The signs are all around us that a global water crisis is imminent, as they were a few years ago that there was going to be a food crisis. This is aside from the almost annual droughts some countries experience. The fact is that the global demand for potable water is increasing while the world’s fresh water resources are diminishing.
According to statistics published by the UN, almost half of the world’s population of six billion-odd is under twenty-five years old. More than half of these people are still children and adolescents, but will come of age in the near future and many of them will have children of their own. The world is looking at another population boom in the near future.
Meanwhile, the current and previous generations, to put it mildly, have not been the greatest stewards of the earth. As the world observed Earth Day yesterday, with greater global awareness of the need to preserve the environment for posterity, there ought to have been some shamefacedness among those who have lived/still live as though the earth would die with them. While poverty has contributed to the damage done to the environment, there has been wholesale pollution for the purpose of garnering wealth and in the name of development, the world over.

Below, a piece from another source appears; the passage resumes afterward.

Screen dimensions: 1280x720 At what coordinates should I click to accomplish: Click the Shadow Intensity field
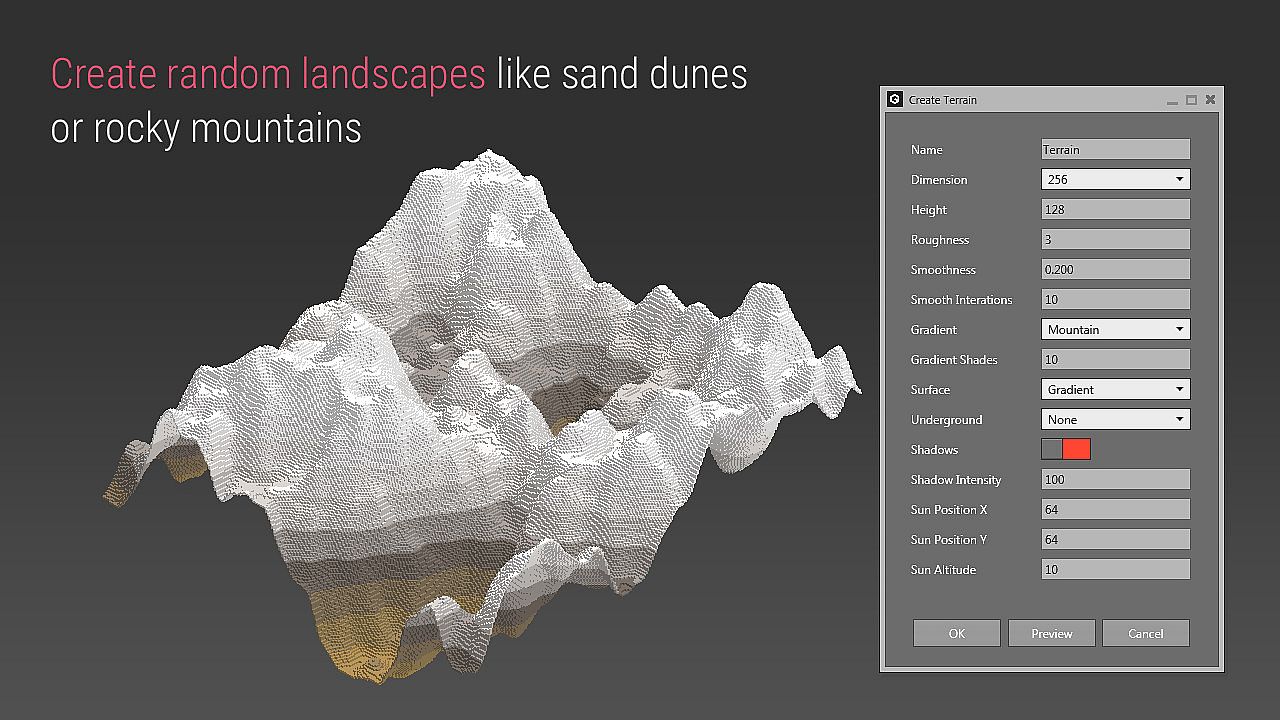(1115, 479)
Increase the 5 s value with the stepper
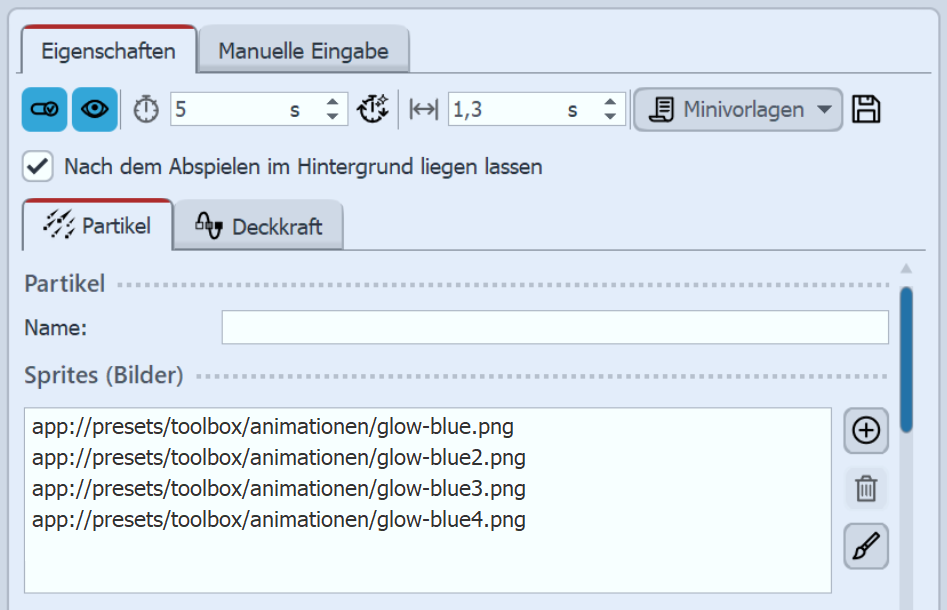 click(x=332, y=102)
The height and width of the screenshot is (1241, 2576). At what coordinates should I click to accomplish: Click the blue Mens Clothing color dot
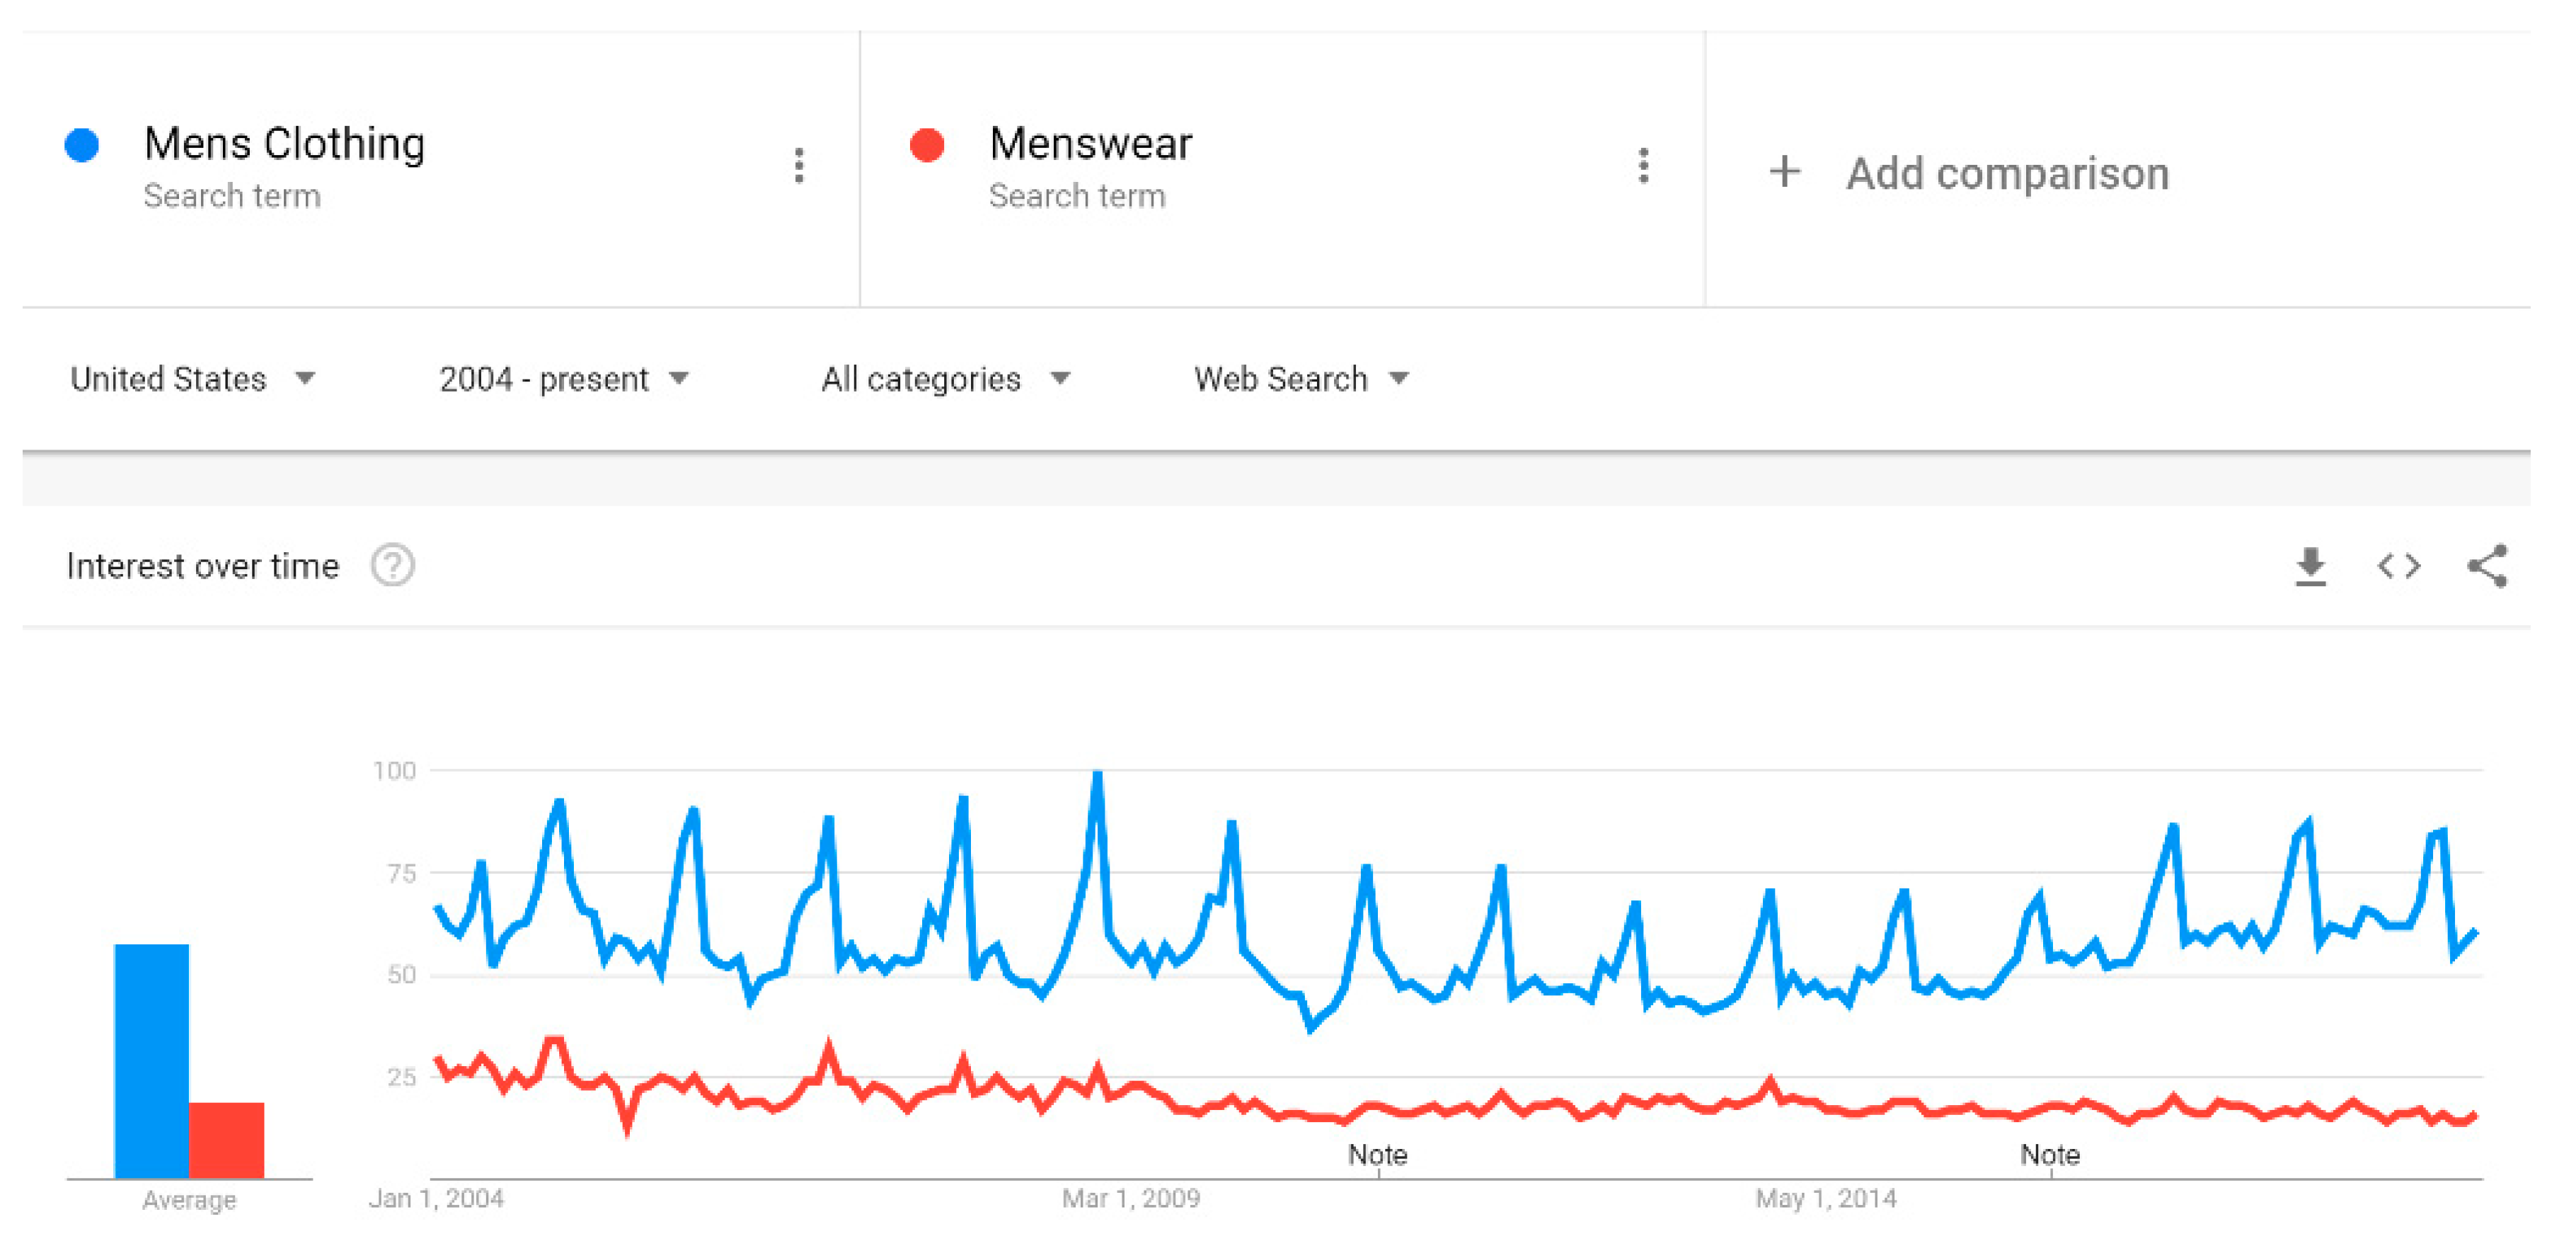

Managing the earth’s resources, particularly its water is therefore a must for our generation and the ones to come. Professor of Environmental Engineering, School of Engineering and Applied Sciences, Harvard University Peter Rogers said in an article he wrote for Project Syndicate that despite how dire things seem a global water crisis is not a foregone conclusion. He believes it can be averted by careful management and the embracing of technical modifications.
He advocates advanced desalination, recycling of waste water and conserving irrigation water. Professor Rogers acknowledged that avoiding a crisis will not be a walk in the park, but believes that advanced processes such as trading virtual water – “the amount of water that is embodied in producing a product (usually food) and shipping it somewhere else to be used” would allow the recipient to save the water he would have used for higher-value activities.
He also suggested developing creative pricing policies for urban water and wastewater, though he acknowledged that it would be difficult to place a price on “protecting human and ecosystem health, because they form part of the pervasive externalities associated with water use.”
Of all the recommendations made, conservation – and not just of irrigation water – would be the least expensive to implement. It would require some amount of re-education where people would have grown accustomed to wasting water, and perhaps active policing to prevent them slipping back. Because realizing behavioural change is always difficult, those in authority would also need to lead by example, rather than spouting ‘do as I say and not as I do.’ This is a lesson the Guyana Water Incorporated should take on board as it desperately needs to review its “three working days” and longer response to reports of broken water lines. Water Minister Irfaan Ali had said at the launch of the one-stop shop for house lots held at West Demerara that faults which are reported should be addressed with immediacy. This is still not happening generally.